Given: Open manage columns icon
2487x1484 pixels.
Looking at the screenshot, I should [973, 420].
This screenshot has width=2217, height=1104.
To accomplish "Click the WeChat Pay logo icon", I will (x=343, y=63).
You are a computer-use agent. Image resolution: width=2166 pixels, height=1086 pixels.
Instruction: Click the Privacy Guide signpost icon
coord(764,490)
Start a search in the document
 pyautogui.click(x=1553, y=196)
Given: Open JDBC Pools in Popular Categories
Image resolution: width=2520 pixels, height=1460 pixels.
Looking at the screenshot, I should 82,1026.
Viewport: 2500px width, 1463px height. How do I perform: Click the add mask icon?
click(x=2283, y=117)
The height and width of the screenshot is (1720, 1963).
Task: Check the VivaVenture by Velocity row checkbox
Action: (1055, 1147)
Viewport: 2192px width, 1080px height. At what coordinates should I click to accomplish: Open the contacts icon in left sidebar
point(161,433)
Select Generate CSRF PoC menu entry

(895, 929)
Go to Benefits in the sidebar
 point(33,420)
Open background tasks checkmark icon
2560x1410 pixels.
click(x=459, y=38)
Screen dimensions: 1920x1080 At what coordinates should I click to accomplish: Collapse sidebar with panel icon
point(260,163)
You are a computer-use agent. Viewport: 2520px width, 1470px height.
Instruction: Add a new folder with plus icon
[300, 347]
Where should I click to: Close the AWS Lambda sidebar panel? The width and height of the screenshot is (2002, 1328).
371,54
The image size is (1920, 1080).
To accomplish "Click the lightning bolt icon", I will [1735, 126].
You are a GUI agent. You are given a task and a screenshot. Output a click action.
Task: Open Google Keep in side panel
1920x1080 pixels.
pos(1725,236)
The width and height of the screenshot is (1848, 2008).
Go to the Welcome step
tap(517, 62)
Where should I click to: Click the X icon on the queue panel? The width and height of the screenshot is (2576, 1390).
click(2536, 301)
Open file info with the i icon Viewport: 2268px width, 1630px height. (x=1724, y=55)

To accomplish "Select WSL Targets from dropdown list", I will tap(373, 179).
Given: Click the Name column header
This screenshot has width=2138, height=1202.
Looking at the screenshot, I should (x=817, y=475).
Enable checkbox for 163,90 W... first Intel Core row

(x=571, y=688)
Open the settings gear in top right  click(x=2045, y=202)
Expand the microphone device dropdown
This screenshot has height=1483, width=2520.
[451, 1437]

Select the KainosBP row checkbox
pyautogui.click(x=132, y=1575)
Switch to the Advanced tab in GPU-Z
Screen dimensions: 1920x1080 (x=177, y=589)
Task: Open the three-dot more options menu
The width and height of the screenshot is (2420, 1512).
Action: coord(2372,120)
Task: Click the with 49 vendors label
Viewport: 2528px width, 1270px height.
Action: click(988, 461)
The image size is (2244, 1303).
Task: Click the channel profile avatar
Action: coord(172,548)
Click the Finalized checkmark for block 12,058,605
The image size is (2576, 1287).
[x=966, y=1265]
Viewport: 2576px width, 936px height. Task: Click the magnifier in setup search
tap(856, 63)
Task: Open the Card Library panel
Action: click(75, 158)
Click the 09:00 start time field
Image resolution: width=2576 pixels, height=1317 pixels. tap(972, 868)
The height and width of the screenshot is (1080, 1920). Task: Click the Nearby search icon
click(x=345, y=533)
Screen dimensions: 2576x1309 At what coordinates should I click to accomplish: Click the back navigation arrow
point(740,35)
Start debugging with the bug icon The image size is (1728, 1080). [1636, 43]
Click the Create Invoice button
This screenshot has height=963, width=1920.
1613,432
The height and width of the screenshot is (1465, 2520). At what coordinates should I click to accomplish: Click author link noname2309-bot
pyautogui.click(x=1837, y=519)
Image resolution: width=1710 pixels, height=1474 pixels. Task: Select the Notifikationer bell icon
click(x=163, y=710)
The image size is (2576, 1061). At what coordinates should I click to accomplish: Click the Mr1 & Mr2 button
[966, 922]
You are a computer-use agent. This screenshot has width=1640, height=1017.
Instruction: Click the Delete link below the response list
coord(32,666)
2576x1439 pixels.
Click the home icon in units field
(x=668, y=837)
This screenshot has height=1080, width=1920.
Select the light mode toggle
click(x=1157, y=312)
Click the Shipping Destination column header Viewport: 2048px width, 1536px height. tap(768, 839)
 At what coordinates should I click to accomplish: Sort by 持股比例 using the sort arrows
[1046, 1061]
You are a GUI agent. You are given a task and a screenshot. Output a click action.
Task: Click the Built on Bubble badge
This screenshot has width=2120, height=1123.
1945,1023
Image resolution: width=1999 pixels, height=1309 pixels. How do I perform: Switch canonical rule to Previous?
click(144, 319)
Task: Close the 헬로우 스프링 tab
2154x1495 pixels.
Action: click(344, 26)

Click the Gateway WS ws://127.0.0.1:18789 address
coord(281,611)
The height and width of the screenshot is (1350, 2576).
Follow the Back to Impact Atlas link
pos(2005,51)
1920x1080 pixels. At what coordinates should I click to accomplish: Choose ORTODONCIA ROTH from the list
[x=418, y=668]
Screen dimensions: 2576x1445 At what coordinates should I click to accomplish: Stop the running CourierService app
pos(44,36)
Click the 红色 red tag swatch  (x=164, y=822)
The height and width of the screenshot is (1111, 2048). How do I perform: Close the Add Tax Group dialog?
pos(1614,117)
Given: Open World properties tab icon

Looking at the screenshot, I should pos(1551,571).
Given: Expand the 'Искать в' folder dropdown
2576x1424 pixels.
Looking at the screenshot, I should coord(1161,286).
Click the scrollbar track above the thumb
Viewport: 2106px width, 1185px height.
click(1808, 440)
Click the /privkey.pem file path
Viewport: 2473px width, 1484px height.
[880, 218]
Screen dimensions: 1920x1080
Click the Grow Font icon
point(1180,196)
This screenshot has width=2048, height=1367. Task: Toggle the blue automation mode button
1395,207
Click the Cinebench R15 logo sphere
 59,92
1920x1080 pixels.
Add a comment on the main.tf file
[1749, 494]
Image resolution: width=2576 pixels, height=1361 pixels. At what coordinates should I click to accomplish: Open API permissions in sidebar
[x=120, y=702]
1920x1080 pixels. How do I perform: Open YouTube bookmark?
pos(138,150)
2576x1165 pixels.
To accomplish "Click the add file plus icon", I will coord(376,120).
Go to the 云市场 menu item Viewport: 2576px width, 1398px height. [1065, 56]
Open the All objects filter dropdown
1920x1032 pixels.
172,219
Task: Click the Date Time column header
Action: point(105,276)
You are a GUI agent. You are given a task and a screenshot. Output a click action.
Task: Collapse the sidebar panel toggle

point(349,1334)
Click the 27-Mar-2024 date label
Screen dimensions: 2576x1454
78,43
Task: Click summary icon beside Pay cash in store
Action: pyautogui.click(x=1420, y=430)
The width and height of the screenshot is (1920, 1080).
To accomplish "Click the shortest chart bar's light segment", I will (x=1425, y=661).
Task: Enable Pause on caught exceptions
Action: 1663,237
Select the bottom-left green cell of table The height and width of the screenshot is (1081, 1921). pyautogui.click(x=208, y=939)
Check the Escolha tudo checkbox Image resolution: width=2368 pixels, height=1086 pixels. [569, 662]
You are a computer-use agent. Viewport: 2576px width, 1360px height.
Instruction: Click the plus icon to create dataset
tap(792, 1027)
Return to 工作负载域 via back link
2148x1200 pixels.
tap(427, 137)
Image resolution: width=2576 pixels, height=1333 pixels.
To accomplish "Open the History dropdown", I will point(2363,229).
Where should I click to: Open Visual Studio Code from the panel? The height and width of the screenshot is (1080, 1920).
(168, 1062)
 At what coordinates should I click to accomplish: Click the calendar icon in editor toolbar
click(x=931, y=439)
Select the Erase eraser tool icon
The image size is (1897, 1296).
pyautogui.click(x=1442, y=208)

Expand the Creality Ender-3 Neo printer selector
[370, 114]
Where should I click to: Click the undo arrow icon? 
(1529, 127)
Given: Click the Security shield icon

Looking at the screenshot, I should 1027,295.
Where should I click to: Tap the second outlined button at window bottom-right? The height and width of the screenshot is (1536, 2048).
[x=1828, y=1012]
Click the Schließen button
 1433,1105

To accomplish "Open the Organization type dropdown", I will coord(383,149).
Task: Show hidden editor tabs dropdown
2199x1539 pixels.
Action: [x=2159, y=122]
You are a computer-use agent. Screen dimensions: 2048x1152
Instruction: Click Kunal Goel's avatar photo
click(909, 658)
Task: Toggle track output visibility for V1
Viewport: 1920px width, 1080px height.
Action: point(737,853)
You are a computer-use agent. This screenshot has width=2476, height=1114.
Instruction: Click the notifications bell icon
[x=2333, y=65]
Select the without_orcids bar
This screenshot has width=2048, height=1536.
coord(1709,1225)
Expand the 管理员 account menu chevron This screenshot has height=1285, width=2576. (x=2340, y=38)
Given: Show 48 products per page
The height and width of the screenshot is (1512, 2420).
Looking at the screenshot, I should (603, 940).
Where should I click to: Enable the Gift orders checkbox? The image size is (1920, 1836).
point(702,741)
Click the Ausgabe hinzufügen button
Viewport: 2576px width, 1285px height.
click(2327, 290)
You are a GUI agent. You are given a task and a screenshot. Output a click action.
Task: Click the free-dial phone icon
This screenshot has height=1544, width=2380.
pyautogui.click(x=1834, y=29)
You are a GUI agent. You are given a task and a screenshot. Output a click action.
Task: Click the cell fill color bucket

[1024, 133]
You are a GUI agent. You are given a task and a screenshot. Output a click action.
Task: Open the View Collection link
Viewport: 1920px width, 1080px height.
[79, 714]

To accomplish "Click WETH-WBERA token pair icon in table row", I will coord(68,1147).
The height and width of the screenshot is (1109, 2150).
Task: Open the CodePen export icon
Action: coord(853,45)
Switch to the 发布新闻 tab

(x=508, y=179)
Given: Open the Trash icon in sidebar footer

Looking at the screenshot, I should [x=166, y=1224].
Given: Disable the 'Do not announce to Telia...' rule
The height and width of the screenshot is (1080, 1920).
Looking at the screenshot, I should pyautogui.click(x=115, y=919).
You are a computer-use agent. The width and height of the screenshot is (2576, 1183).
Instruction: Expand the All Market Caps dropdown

——

ACTIVITY:
What number of lines in the listing above hold the string "Show"? Give that number and nothing else.

RESULT FOR THIS TASK:
2